Wild Barcelona: Forest floor finds

by

Photo by Lucy Brzoska

Photo by Lucy Brzoska

In its new low angle, the November sun is blinding, shining directly into your eyes. The plane trees have been shedding their leaves since the first heat of summer, but now the street sweepers are shoveling them away in mounds, one of the few signs of autumn in the city.

Up in Collserola Park, where the woods are dominated by evergreen holm oaks and pines—and where red admiral butterflies sunbathe on the tracks all year round—the sense of seasonal change can also be muted. But for a direct blast of autumn, take a walk on the Molins de Rei ridge.

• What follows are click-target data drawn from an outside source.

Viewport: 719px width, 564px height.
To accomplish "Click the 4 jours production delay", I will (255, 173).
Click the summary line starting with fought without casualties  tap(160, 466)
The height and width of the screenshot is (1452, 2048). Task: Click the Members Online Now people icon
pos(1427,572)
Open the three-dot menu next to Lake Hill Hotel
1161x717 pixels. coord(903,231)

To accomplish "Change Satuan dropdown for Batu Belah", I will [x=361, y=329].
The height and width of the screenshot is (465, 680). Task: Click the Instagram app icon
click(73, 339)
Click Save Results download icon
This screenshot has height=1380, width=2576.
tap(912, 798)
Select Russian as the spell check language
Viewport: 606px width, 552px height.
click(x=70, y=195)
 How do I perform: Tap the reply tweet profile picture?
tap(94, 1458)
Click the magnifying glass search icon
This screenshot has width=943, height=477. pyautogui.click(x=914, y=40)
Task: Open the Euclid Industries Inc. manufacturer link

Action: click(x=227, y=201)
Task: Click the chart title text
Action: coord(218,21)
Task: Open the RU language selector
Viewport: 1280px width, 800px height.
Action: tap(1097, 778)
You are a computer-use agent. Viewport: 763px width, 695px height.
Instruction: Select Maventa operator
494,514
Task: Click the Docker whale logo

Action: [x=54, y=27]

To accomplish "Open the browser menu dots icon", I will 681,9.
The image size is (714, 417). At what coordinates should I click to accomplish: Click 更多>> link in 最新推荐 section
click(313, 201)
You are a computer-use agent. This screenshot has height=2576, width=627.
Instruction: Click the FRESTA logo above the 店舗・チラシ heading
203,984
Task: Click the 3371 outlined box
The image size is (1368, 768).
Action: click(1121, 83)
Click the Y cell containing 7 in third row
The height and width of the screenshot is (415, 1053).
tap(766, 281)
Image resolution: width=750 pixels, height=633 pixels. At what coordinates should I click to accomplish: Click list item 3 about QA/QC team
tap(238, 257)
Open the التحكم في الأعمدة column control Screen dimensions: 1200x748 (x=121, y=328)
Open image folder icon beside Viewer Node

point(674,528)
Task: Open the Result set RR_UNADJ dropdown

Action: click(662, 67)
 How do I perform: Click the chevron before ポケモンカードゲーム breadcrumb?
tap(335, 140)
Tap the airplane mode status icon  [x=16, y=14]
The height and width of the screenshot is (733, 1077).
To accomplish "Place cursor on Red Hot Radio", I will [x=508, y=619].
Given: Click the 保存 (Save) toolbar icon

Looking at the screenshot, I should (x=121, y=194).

With sharp views of Montserrat in splendid isolation, you’re fully exposed to the northerly winds and Barcelona’s sheltered streets seem far away.

In damp shady corners, under brambles and in rotting mulch, fungi materialize. Look out for parasol mushrooms, whose large, flat caps are good grilled with cheese, or glistening magpie inkcaps, not particularly edible but fascinating as they develop. The inkcaps are flecked with fragments of veil, the dark brown heads gradually shrink and flatten. As the gills liquify, the dripping edges roll up like the brim of a hat and all the spores get their chance to be carried away by the wind. Job done, the inkcap collapse in a heap.

The woodland floor of Collserola is littered with a dry mix of pine needles, oak leaves and shards of crumbling stone and if you look closer you’ll see diminutive fungi pushing their way through; earth stars. When fresh and dough-like, they seem recently cut out by a pastry-cutter. Part of the same family, puffballs are tender and fragrant when newly emerged and good fried in butter. With age they turn brown and exhale their content of spores on bursting. In the UK they’re known as gem studded puffballs or devil’s snuffbox, in Catalunya as pets de llop—wolf farts.